Gardening season has arrived
Published 8:19 pm Saturday, April 23, 2016
Though I have never broken ground with a mule and plow, the tiller I spent three hours behind recently kicked as much and was as ornery as any ass.
We’ve always had a garden, but I’ve always had access to a tractor and disc to break the ground. I assumed working a tiller would be just as simple. I could not have been more wrong.
To start, I had to convert an old boat trailer into a small, flat-bed trailer just to have a way to haul a tiller. My wife and I both drive SUVs and no tiller worth having will fit in the back of either. Once that task was complete, the good folks at Brookhaven Rent-All were more than happy to loan me a tiller.
My only previous tiller experience was watching my father use a large, rear-tine tiller. There was some effort involved, but it looked fairly easy. The front-tine tiller I stood behind recently was not the same beast. It pulled like a mule and required every ounce of energy I could muster to stop it from running away. It was determined to merely skip across the earth, rather than turn it into powdery, garden-ready soil. I don’t blame the tiller, but rather my lack of experience with it.
After the first couple passes over our 15-by-30 plot, the ground looked a little disturbed, but broken it was not. So I made several more passes, followed by raking out the clumps of grass. I repeated that process a dozen times until my hands refused to grasp the tiller’s handles.
Maybe it was arthritis (I’m an old man at 34), or maybe my body simply refused to endure any more punishment, but I couldn’t will my hands to hold the tiller back any longer. At the end of the day, we had a sort-of tilled plot of ground, but no rows to plant in. It also rained immediately after I finished, so the garden plot is little more than a mud hole now. And since we decided to locate the garden within our back-yard fence to protect it from the deer, we now have a large, rectangular mud hole for a view out the back windows.
My time behind the tiller brought into perspective just how much work was required to plant a garden before tractors and tillers were affordable for most farmers. Working a mule and plow was back-breaking I’m sure, but most country folks planted a garden in order to survive. No garden, no food. So regardless of how painful it was, the ground had to be broken and a garden planted.
The garden is important at our house, but not that important. We’ll survive just fine if we have to buy our produce, though the idea of a summer without garden-fresh tomatoes makes me sick. I’m not sure what has happened to grocery-store tomatoes, but they taste nothing like the fruit that comes from a garden.

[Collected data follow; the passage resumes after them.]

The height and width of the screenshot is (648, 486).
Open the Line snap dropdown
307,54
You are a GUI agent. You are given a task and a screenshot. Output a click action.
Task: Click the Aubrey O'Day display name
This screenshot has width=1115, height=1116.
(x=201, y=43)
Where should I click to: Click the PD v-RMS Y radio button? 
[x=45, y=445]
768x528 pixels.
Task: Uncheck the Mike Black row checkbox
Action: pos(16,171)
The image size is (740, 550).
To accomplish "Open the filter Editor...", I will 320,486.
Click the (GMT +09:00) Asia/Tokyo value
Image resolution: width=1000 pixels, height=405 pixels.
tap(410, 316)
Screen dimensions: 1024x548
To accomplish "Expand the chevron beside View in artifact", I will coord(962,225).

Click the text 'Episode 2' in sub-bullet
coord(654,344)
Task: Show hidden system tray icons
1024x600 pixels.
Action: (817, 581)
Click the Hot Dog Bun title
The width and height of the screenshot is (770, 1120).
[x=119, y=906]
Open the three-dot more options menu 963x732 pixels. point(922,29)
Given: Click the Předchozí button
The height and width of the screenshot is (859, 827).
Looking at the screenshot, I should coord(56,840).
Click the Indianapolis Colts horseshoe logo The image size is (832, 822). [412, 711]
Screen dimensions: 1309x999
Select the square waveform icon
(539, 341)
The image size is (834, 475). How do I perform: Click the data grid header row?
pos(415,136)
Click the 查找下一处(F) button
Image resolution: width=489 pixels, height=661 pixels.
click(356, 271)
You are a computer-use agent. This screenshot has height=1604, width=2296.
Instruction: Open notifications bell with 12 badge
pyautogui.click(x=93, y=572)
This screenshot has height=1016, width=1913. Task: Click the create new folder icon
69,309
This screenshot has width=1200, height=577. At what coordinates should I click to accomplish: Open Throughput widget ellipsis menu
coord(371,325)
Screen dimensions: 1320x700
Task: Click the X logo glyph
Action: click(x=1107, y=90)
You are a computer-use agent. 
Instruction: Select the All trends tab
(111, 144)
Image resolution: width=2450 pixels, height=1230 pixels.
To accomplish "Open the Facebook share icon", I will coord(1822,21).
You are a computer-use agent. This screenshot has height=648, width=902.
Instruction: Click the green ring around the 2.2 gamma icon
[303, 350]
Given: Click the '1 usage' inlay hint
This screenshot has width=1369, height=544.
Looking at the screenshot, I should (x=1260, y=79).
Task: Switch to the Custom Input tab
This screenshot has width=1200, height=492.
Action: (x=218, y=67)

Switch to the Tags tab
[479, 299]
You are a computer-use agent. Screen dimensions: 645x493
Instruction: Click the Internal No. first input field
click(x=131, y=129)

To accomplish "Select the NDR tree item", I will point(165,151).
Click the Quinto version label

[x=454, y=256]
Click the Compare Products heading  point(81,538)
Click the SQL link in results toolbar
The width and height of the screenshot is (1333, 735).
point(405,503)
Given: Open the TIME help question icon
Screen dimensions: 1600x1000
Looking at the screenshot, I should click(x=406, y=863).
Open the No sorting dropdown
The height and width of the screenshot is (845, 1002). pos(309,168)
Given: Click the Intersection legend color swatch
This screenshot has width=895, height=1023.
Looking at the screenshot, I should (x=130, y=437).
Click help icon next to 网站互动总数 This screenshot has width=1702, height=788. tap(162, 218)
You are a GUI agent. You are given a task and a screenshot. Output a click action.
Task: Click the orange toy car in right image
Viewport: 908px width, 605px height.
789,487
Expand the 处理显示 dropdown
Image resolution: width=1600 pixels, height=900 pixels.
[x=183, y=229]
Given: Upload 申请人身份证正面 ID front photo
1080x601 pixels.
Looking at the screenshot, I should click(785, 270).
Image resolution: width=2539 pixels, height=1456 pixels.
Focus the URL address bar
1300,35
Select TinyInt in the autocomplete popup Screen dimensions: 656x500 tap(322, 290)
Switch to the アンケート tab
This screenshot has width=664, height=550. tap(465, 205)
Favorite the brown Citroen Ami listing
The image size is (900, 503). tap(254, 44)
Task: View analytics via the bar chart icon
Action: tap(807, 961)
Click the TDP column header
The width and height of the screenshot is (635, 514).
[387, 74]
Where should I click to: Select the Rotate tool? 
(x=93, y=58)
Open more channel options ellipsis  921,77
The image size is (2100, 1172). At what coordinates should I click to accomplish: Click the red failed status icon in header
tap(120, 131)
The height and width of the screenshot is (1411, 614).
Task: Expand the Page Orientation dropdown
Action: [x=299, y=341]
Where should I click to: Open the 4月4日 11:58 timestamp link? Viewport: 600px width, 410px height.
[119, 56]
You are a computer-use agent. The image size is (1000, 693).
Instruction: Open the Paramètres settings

The biggest reason we plant a garden is for our children to understand where food comes from, or at least understand how much work it takes to produce food. The large-scale produce operations that supply most of the nation’s food supply resemble my back-yard garden about as much as the sun resembles a flashlight. But they learn that it takes work to coax a plant out of the ground, and even more work to keep the weeds, rabbits and deer at bay while that plant matures. Of course, the real work only begins once the produce is harvested. Shelling butter beans and shucking corn is much more work than planting.
We have embraced conservation writer Aldo Leopold’s thoughts on gardening: “There are two spiritual dangers in not owning a farm. One is the danger of supposing that breakfast comes from the grocery, and the other that heat comes from the furnace. To avoid the first danger, one should plant a garden, preferably where there is no grocer to confuse the issue,” he wrote.
Though we can’t remove the grocer from our lives, we can appreciate the bounty of a back-yard garden. The tiller may have gotten the best of me this year, but we’ll soon get the best of what a 15-by-30 plot can offer.
Luke Horton is the publisher of the Daily Leader.